This location managed to survived until 2003, its closure was mainly due to the small size of the building, along with the lack of parking. While it did have some dedicated, mainly older customers, the store had essentially hit its useful limit for the growing area. As it was was difficult leasing a grocery sized spot in Rice Village the building subdivided on multiple occasions as time has moved on. The building no longer resembles a Rice Epicurean location, but does fit in with the shopping center quite well.
Rice #202 | 5016 San Felipe
The next location to open is near what was at the time know as the far side of town. Located in the Tanglewood Shopping Center, this was the location that necessitated the chain’s first name change, dropping “Boulevard”. For the building’s entire life from 1957-2012 it housed Rice or other variations of the chain, upon closing this location was immediately flipped to The Fresh Market and has more recently begun transformation to Total Wine
In its life this store has had the entrances moved around a few times, but for the most par maintains the original Rice foot print. The other tenants in the shopping center are located to the right of the store, and behind the area which Rice occupied. This was the first location to be converted to the Epicurean banner by Rice. It also served a large clientele. Prior to 2014, it was the only grocery chain in the Galleria area. With the next nearest store being a Randall’s down San Felipe.
Rice #203 | 3102 Kirby Drive
The next location on the list was acquired as part of a deal with “Lucky Stores of California”, who operated a chain in Houston known as Eagle Supermarkets. Rice purchased four locations from Lucky, and this location was the only store that managed to stick around to the Epicurean days.
This store was the second location to be converted to Epicurean. It was over-sized as far as Rice Epicurean stores are concerned. The location was sold in 2001. Rice stated that this was due to the location being in close proximity with the Westhimer and Weslayan location, and not preforming as well. It has housed a Bed, Bath, and Beyond ever since.
Rice #204 | 12516 Memorial Drive
The store numbers used by the Epicurean chain don’t seem to directly correlate with anything, as seen in our next example. This store is part of the Lantern Lane shopping center, and was originally a Lewis and Croeker.
This location was the most recent acquisition in 1997. The store is largely unchanged from when Rice owned it, and as of early 2017 was still sporting the Fresh Market lablescar, with the original Rice Epicurean paint underneath. This local will also become a Total Wine Superstore, a banner advertising the transformation was hanging above the door, but blew up unto the eve as I snapped my picture.
Rice #206 | 3745 Westheimer
We’ll come back to location #205 and move on to #206 for now. This location was another acquisition, this time it was from Apple Tree Market, the locally owned spin-off of Safeway in the Houston area. When Rice took over they operated the location similarly to how Safeway had operated, electing not to remodel much. Eventually with Rice Epicurean, the store was remodeled a bit, but still had some Safeway features, especially on the outside of the building.

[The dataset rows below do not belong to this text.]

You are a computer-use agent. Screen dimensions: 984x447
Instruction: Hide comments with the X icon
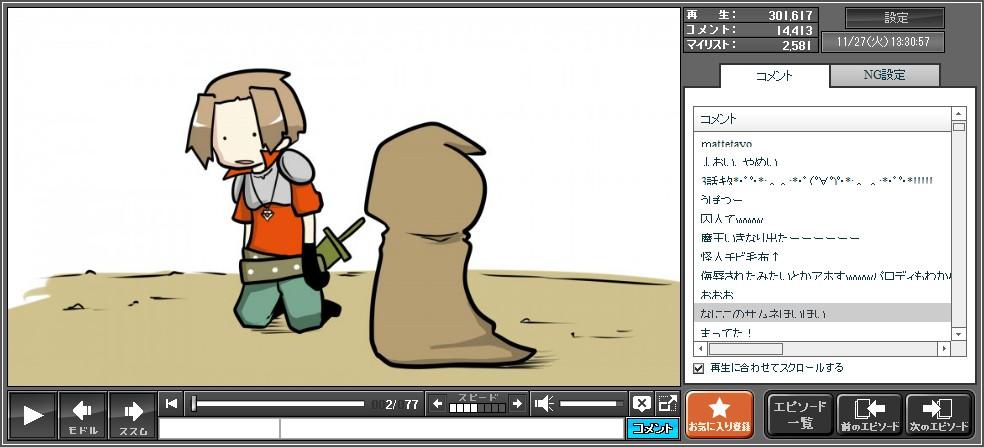pos(641,404)
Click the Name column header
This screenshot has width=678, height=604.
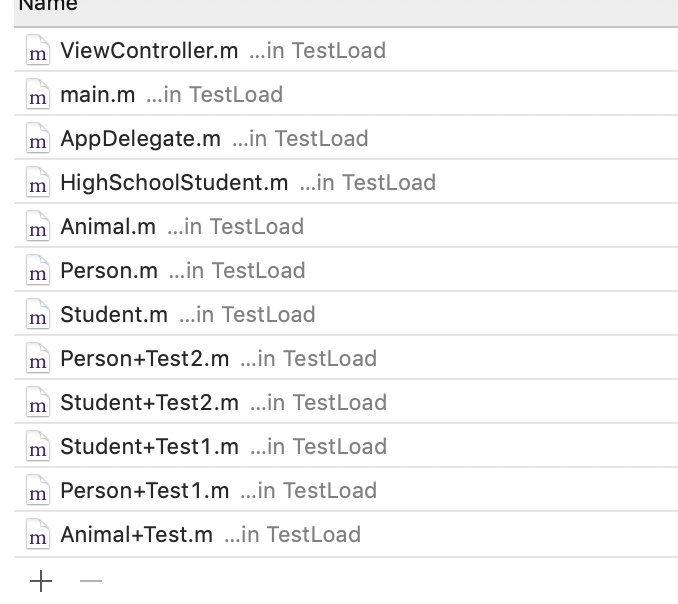click(50, 6)
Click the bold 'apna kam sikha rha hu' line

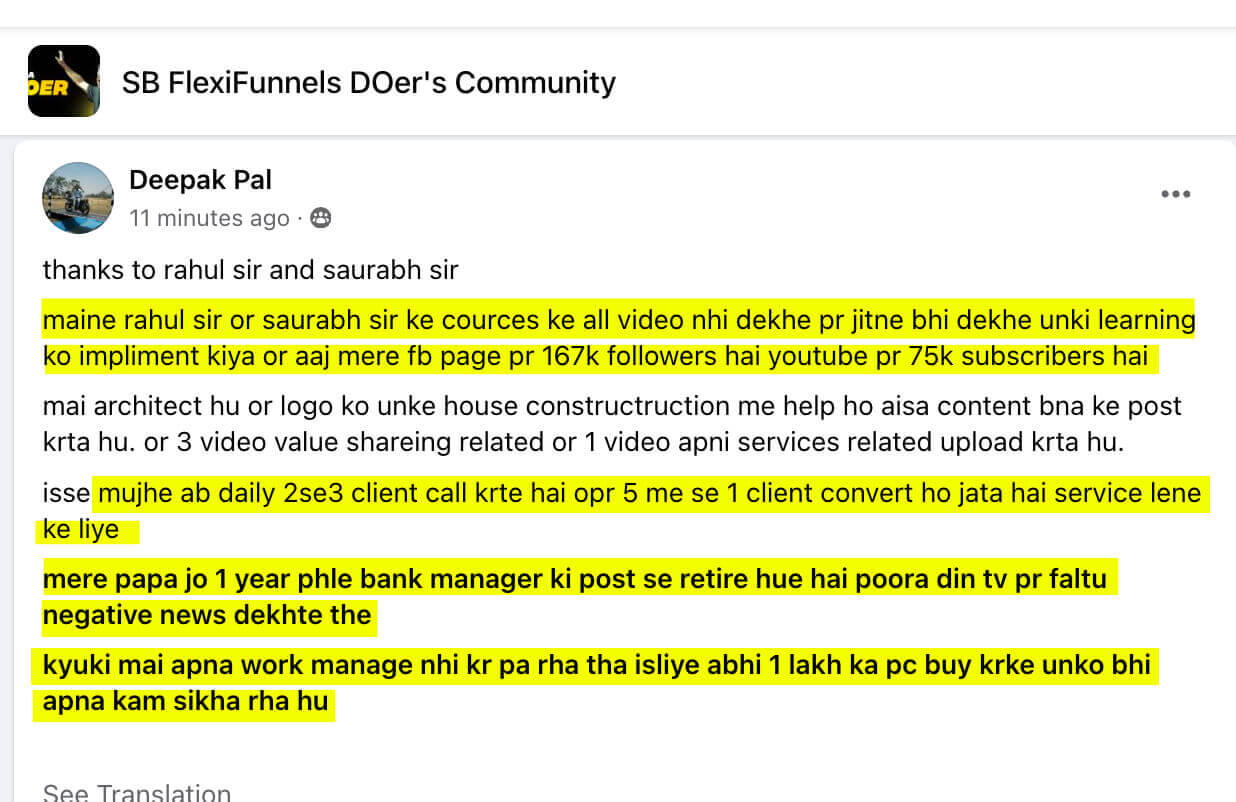(x=185, y=701)
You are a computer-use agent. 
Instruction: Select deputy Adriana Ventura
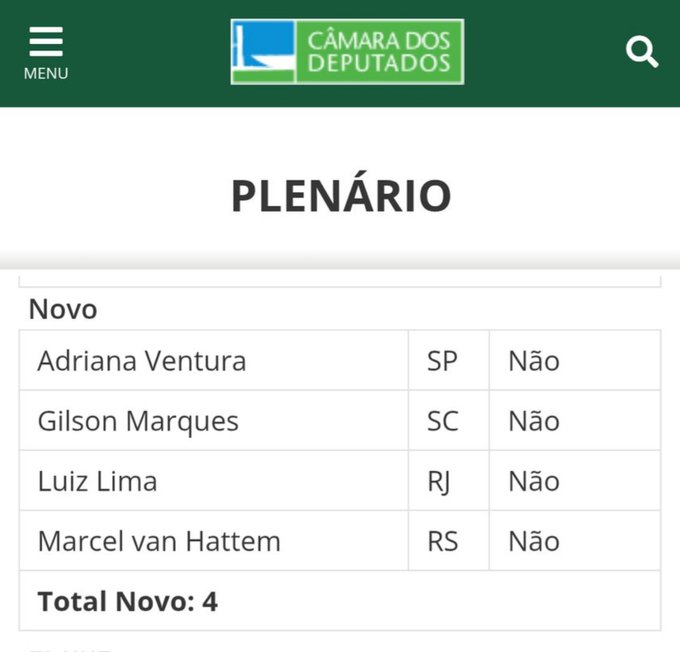(x=141, y=361)
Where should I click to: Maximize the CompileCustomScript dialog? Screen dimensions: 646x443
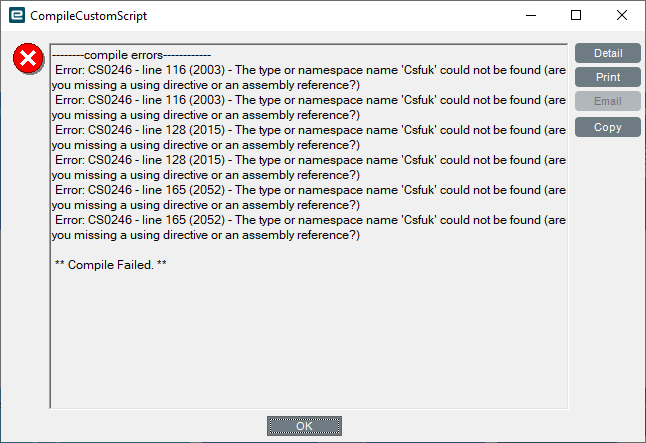(576, 15)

This location was extensively remodeled by The Fresh Market, who subdivided the building on the right side of the entrance, and removed what had been the center service desk, and replaced it with a straight through entrance. Once Walgreens moved in, the building was subdivided once again, with the farthest left side of the store, being vacant at the moment but available for leasing.
Rice #207 | 2617 West Holcombe
Rice #207 was another Apple Tree/Safeway acquisition. This store was much larger than #206 from the start. It was also hugely remodeled by The Fresh Market, who did not need as much space, and subdivided. They also did some exterior remodels including repainting, and adding plaster decor.
While retaining the distinctive Safeway columns of the time, many other distinctive pieces of Safeway architecture such as the texture rock surface have been covered or removed. The building also now has a large number of full length windows, as opposed to the half height walls Safeway was known to use. Most of these changes were done when the building was divided for new tenants.
Rice #205 | 2020 Fountainview
Finally, we tackle Rice Epicurean #205 this is the only location still in operation today. It is also the base of Rice’s grocery delivery service, and catering. The store has many features typical to other Rice Epicurean locations.
I did manage to go inside this location and take a look around, but that’s a blog post for another day!
First, I’d like to welcome you to a new feature of Houston Historic Retail, blog posts. I’m still experimenting with content styles, and want to explore this avenue. I may or may not stick with it, but for sure the content will remain. So with the possibility of this not sticking around for long, lets start by talking about a store that did not stick around for long, Food Lion.
Food Lion as mentioned elsewhere on the website Food Lion was a grocery retailer out of North Carolina, founded in 1957 they made their entry into the Houston market in 1992, with a plan to eventually open 40 stores. However due to the infamous Primetime Live Scandal Food Lion took a major hit in business. They managed to make it up to 13 stores in the Houston area, but decided to close the branch to help preserve the chain with the stores closing in 1994.
The location we’re looking at today is at the corner of Jones and West Roads in North West Houston. This location has a bit of a strange history, the plot that Food Town built on was originally owned by Safeway but was never developed. It was sold to Food Lion who finally built on it. It’s unclear if it was sold directly by Safeway or through Apple Tree, however as Safeway continued to own properties in the Houston area such as the Dairy Plant before selling it to HEB it’s possible that they held onto the property. The outside of the building still resembles a Food Lion for the most part. It has the basic rectangular shape, with little to no building adornments. The Mission Style Arch and new paint was added by Food Town.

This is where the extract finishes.